#### [Input data]

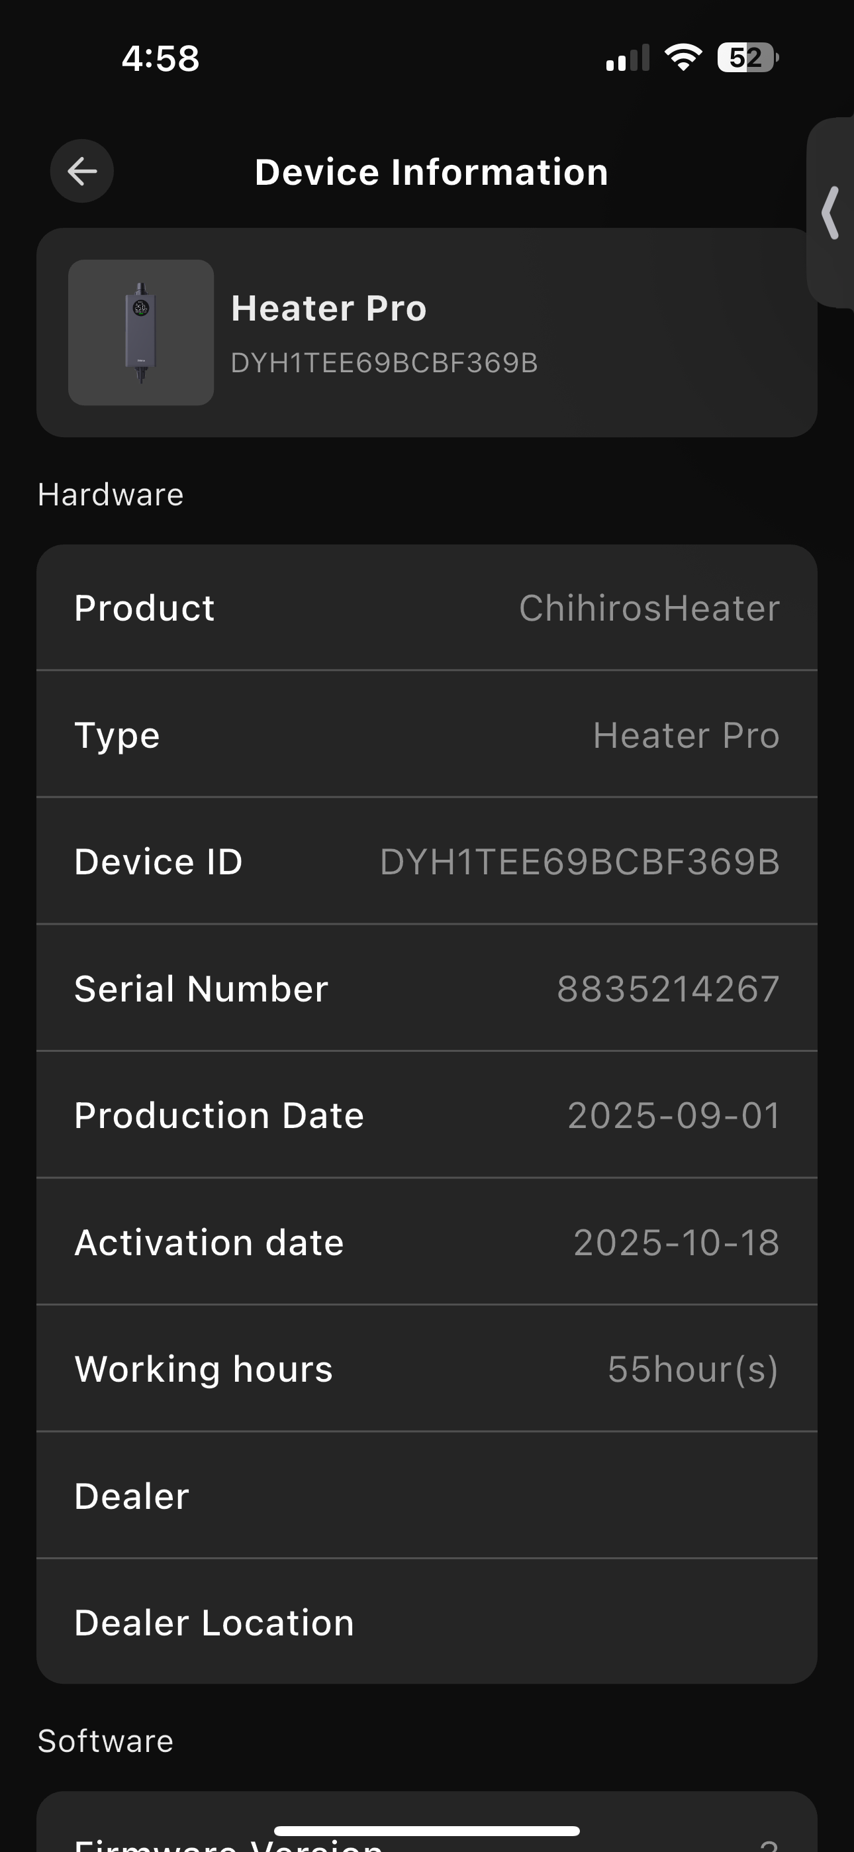Image resolution: width=854 pixels, height=1852 pixels.
Task: Tap the Activation date row
Action: tap(427, 1242)
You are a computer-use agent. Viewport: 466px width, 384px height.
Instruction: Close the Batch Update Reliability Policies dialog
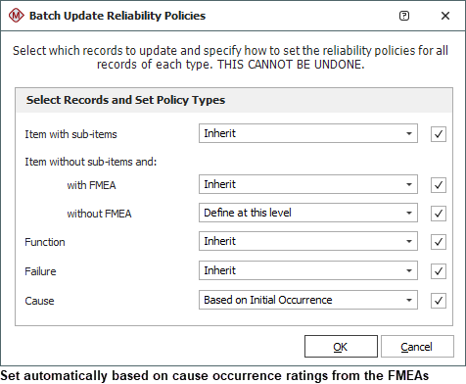click(x=445, y=16)
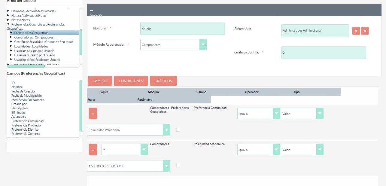Click the arrow-select button beside Asignado a
Image resolution: width=386 pixels, height=186 pixels.
(x=356, y=31)
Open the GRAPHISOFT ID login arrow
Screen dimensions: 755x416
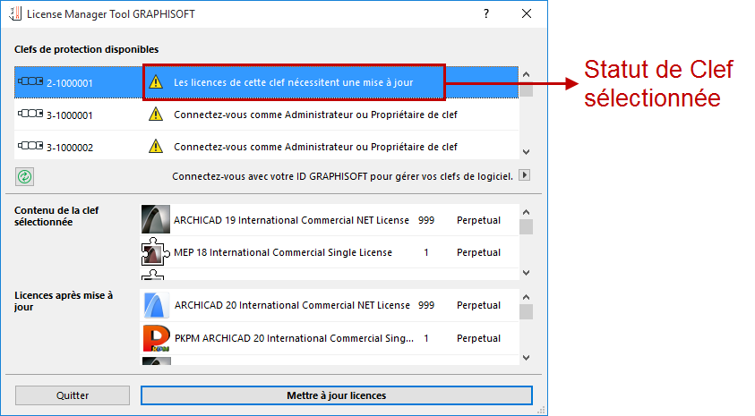click(526, 175)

#### [Task description]
Set down word for word the lines beginning with the one containing "You are a computer-use" and ending with the last line of the listing, inclusive. Omit every picture.

#### [The completed task]
You are a computer-use agent. Viewport: 466px width, 384px height.
Instruction: Close the Batch Update Reliability Policies dialog
click(x=445, y=16)
Click the arrow-select button beside Asignado a
Image resolution: width=386 pixels, height=186 pixels.
(x=356, y=31)
Open the GRAPHISOFT ID login arrow
Screen dimensions: 755x416
click(526, 175)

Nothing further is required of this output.